-- Work instruction --
Check each line of the data for "agent" and select those that have it.
--------------------------------
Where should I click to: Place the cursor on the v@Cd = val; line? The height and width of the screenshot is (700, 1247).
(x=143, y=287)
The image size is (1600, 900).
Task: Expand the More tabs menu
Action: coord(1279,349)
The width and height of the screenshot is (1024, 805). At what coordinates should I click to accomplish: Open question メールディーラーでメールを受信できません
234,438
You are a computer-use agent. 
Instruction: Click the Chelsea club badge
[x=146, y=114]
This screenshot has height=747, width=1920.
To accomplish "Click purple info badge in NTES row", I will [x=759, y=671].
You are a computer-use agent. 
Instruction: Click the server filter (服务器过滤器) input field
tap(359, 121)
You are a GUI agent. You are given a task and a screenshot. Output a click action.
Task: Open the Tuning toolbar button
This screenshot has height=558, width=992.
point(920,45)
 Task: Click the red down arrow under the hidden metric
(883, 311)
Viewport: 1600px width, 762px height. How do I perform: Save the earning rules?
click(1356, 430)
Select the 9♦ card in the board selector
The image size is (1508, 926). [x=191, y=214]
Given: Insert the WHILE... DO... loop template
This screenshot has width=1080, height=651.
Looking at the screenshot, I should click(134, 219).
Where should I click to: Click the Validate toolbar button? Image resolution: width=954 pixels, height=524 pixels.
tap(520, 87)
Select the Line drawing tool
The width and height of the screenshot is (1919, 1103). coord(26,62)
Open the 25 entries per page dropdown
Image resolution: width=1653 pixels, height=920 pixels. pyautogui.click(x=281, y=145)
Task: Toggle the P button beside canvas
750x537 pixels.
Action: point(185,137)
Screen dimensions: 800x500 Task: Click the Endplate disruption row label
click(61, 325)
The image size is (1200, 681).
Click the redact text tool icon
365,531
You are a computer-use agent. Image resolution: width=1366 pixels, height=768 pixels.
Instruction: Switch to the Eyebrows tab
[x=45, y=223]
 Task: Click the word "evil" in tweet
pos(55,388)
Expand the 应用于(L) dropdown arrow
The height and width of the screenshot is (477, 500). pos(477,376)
--------------------------------
-- Finished task --
You are a computer-use agent. 
You are a computer-use agent. 
You are a GUI agent. You are given a task and a screenshot. Output a click action.
You are a computer-use agent. Image resolution: width=1366 pixels, height=768 pixels.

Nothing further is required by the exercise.